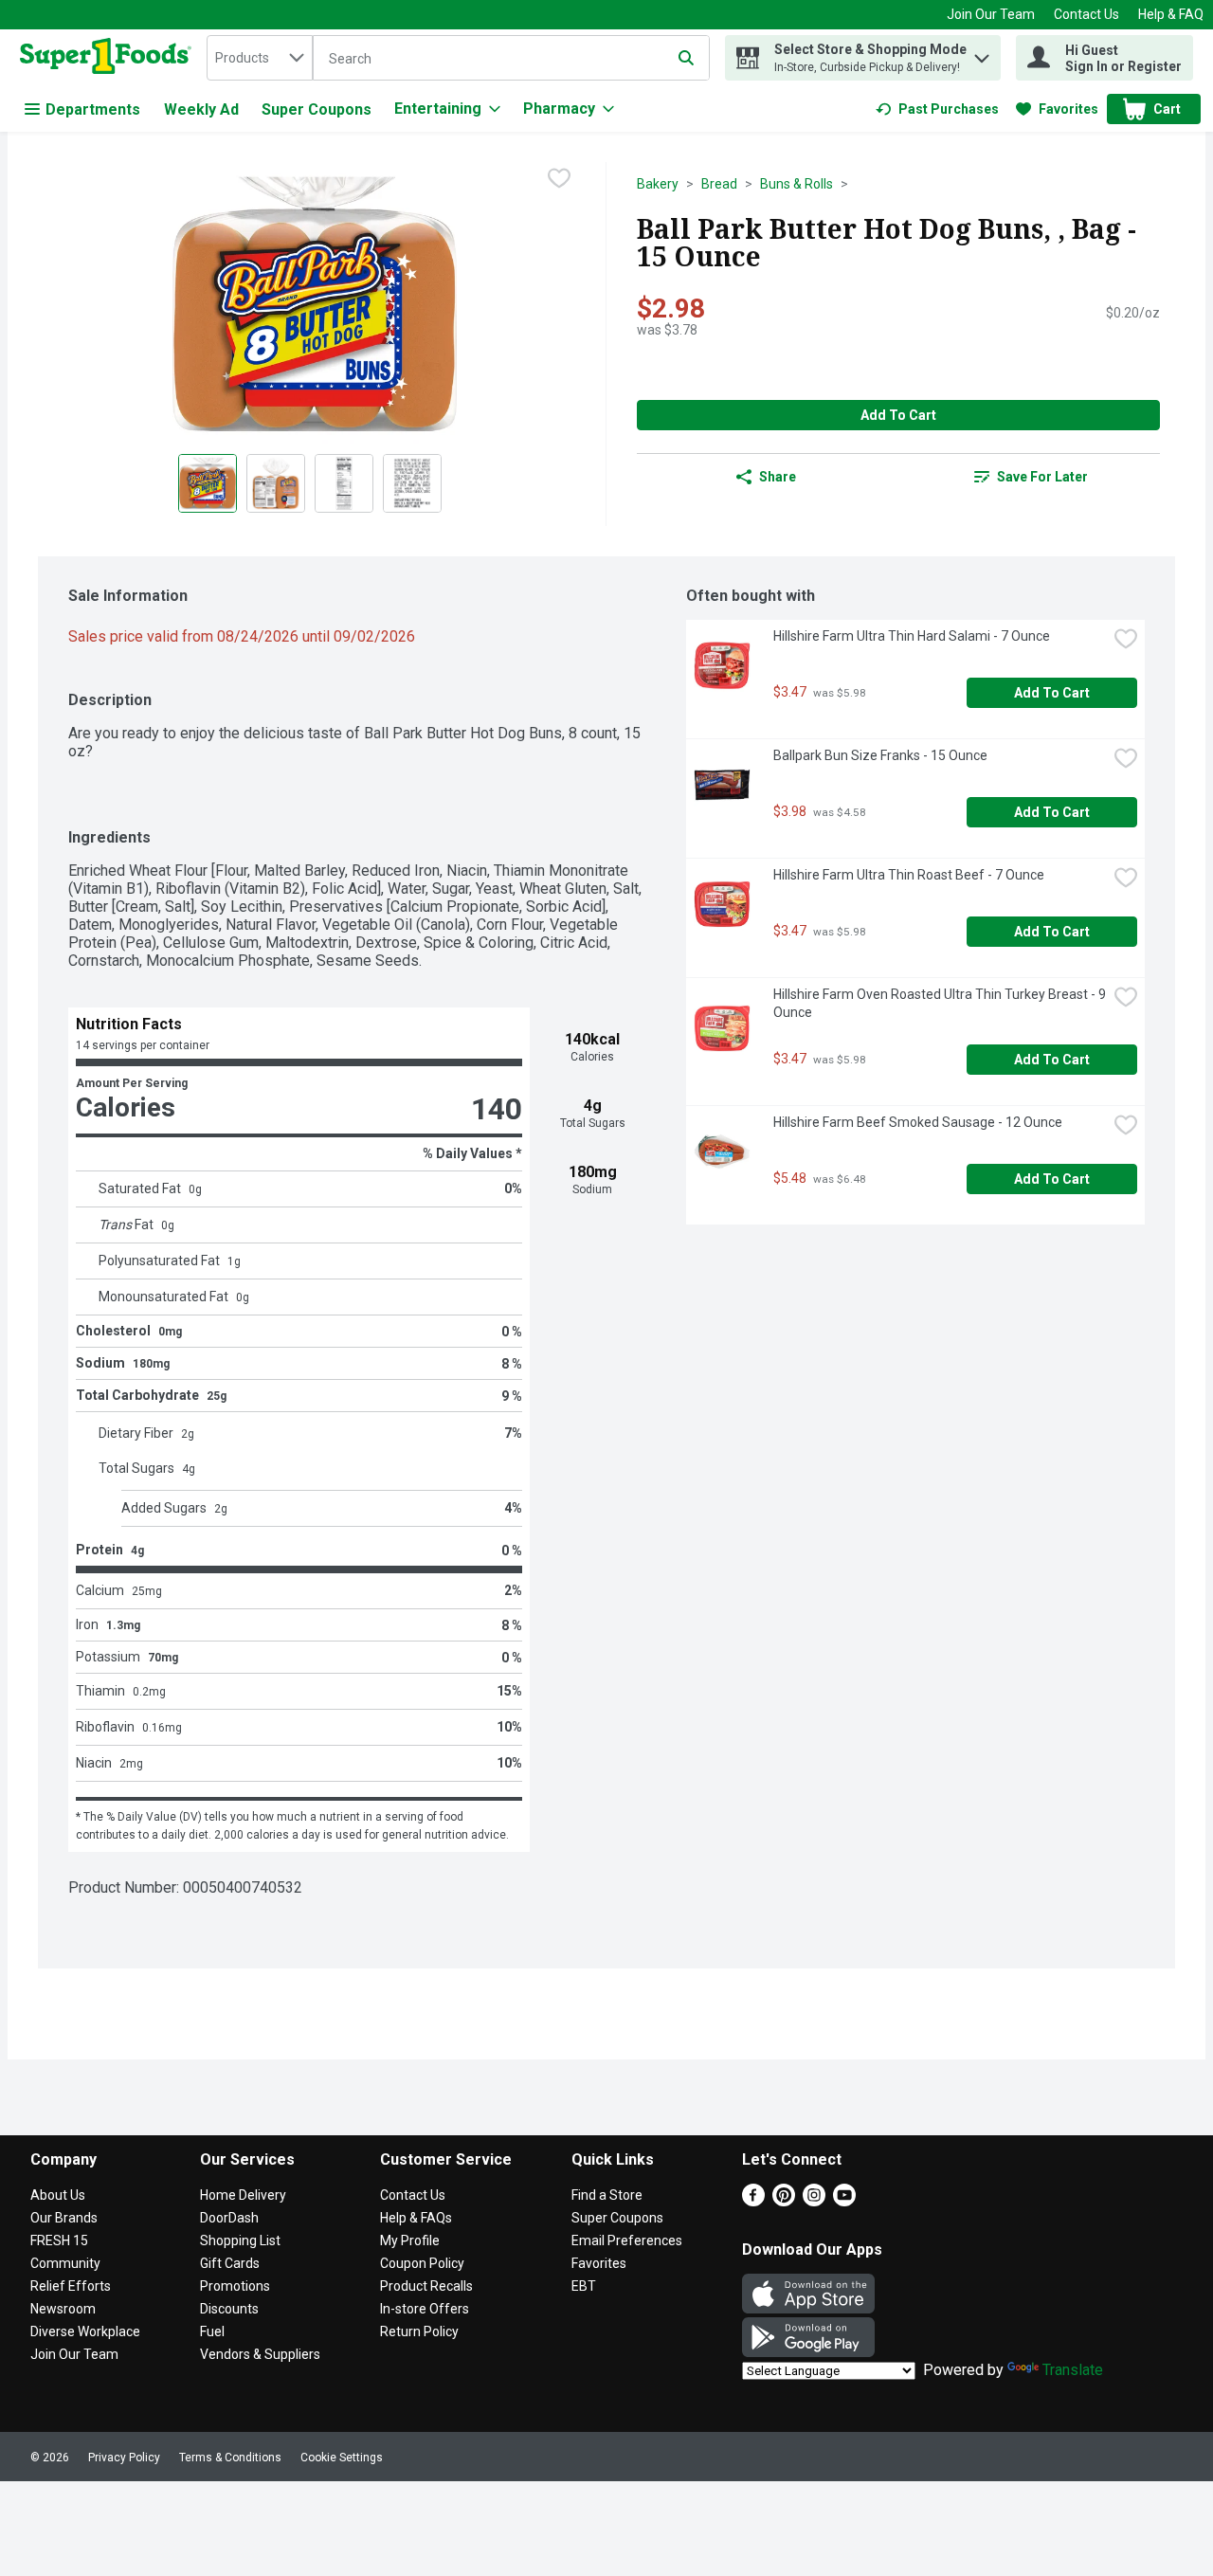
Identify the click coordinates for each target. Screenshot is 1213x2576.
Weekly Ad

---

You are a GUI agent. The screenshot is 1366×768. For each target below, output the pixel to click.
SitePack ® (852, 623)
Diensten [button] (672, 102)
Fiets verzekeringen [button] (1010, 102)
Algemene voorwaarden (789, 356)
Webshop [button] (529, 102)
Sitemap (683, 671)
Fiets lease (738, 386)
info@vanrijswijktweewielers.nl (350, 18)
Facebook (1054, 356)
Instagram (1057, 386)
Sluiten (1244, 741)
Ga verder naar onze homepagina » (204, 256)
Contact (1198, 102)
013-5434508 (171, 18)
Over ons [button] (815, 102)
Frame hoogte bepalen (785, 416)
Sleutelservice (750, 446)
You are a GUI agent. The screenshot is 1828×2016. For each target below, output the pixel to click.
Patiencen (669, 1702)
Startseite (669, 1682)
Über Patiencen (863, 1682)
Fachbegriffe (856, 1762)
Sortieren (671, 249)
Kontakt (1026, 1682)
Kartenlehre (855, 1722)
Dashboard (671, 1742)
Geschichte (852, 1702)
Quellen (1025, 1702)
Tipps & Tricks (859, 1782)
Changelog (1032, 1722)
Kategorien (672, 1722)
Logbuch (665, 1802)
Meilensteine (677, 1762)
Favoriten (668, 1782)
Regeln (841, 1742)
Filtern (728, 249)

--

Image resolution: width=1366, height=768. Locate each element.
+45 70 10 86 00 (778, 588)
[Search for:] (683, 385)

- **Exercise prompt**: Output the lines of the records above exactly as they appear, from the line containing "Contact (1198, 102)" through the line containing "Kartenlehre (855, 1722)".

- **Your solution**:
Contact (1198, 102)
013-5434508 (171, 18)
Over ons [button] (815, 102)
Frame hoogte bepalen (785, 416)
Sleutelservice (750, 446)
You are a GUI agent. The screenshot is 1828×2016. For each target below, output the pixel to click.
Patiencen (669, 1702)
Startseite (669, 1682)
Über Patiencen (863, 1682)
Fachbegriffe (856, 1762)
Sortieren (671, 249)
Kontakt (1026, 1682)
Kartenlehre (855, 1722)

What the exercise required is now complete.